** START OF RECORDS FOR PROCESSING **

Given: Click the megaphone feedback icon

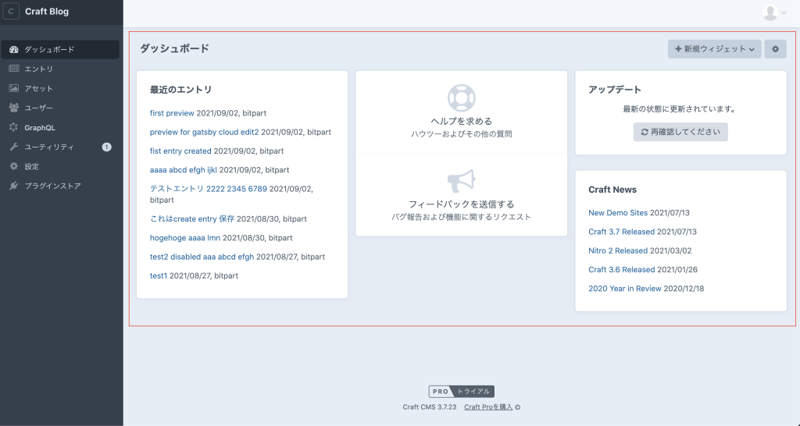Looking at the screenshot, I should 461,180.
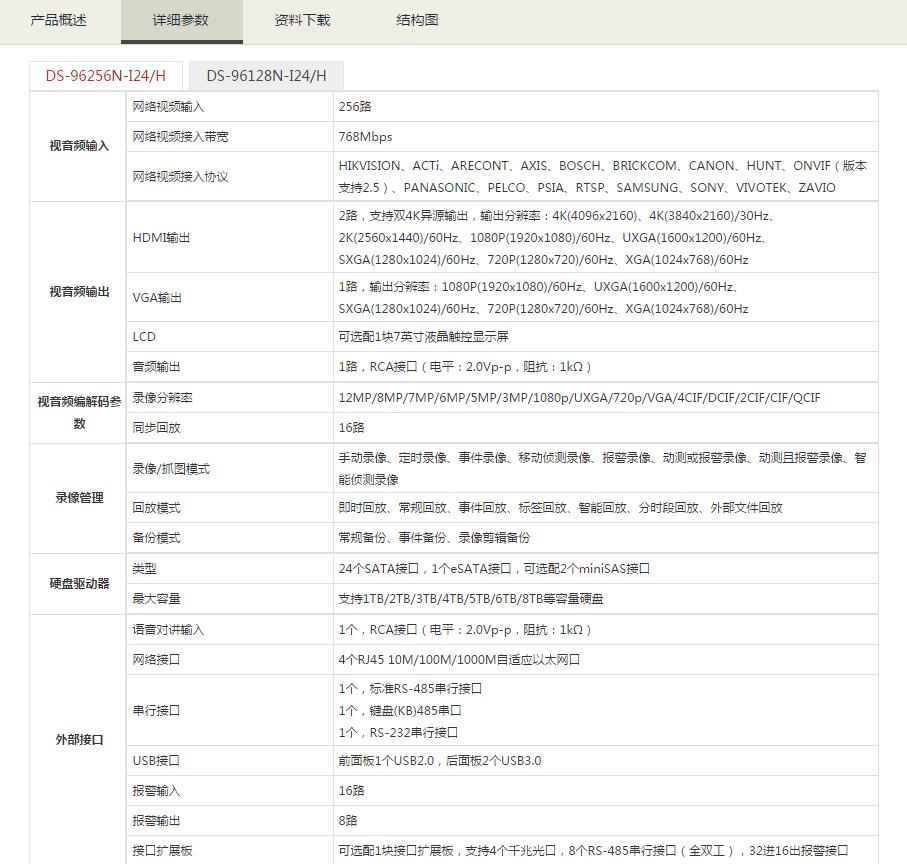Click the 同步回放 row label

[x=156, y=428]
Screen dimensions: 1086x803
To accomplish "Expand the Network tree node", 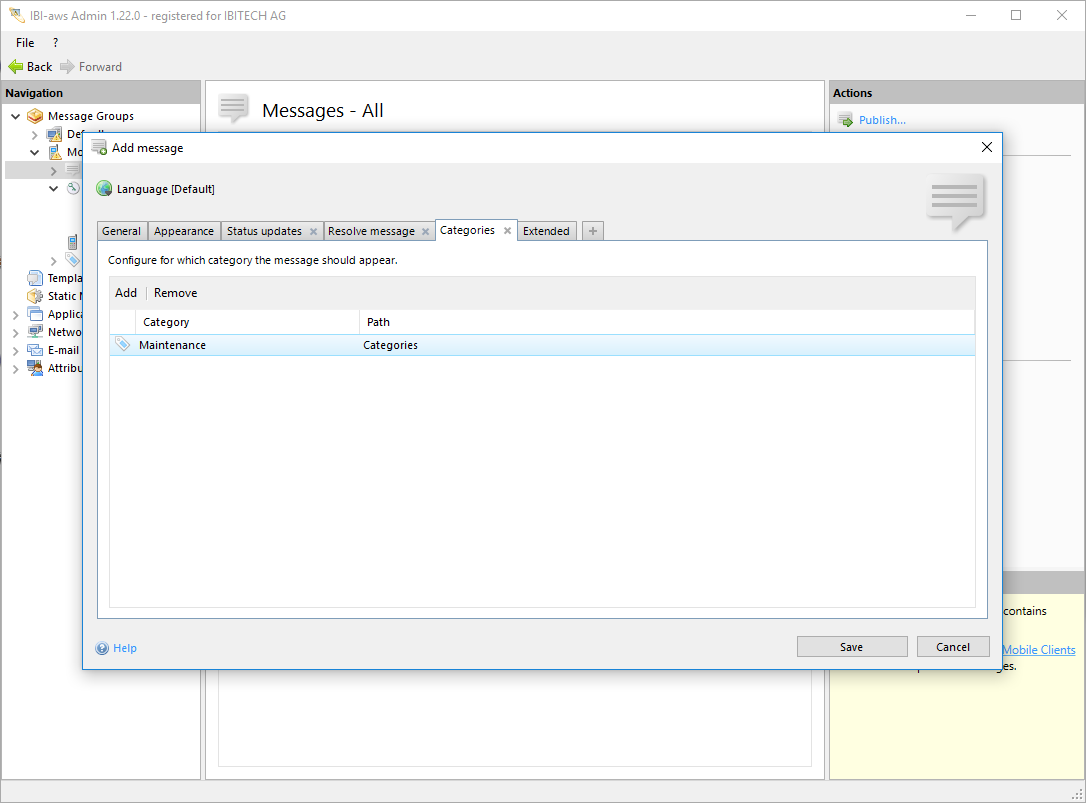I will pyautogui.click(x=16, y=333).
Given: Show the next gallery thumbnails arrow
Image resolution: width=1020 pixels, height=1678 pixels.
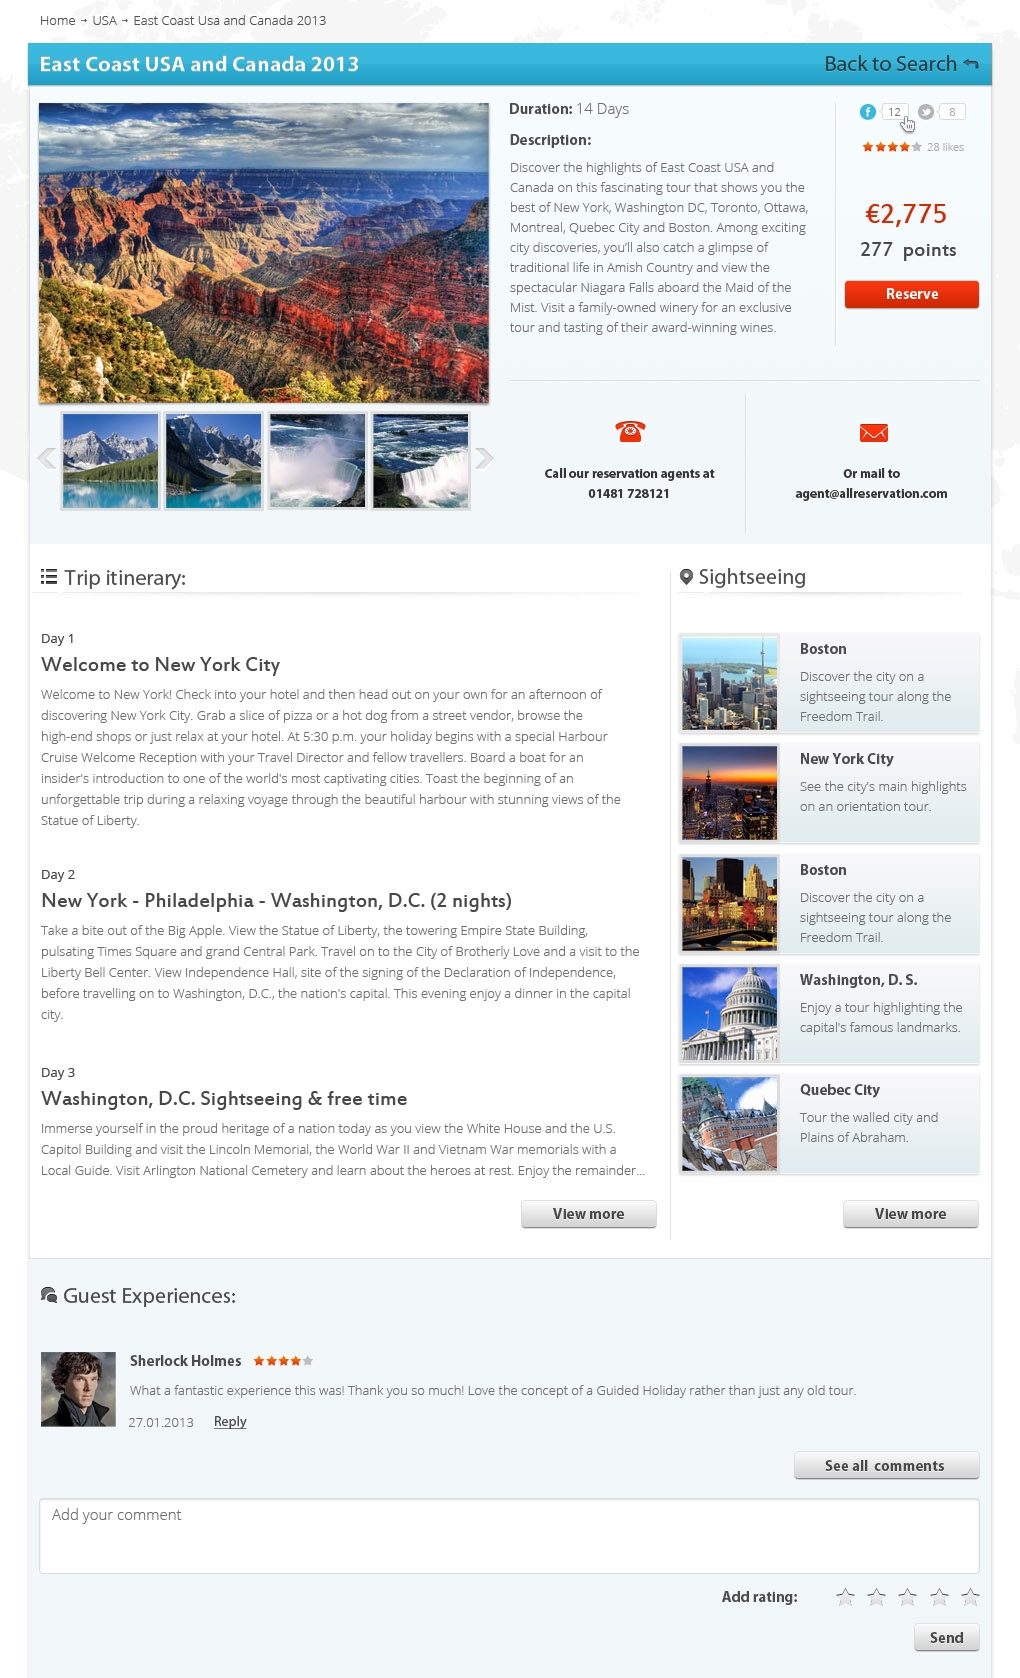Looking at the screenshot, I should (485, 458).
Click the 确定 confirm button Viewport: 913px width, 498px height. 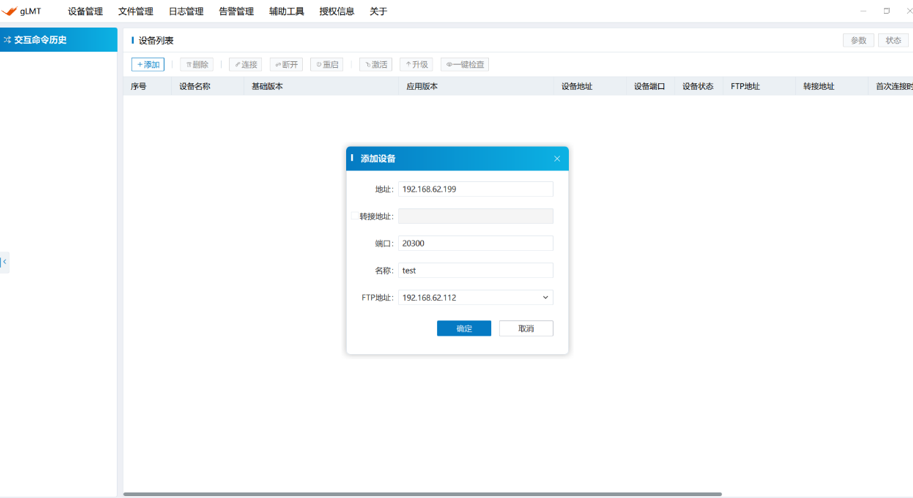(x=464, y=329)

** END OF RECORDS FOR PROCESSING **

Collect every line of the listing above that contains the string "Given". Case counts, so match capitalization exactly.

#### OUTPUT OF THE EXERCISE:
Given: Click the megaphone feedback icon
Given: Show the next gallery thumbnails arrow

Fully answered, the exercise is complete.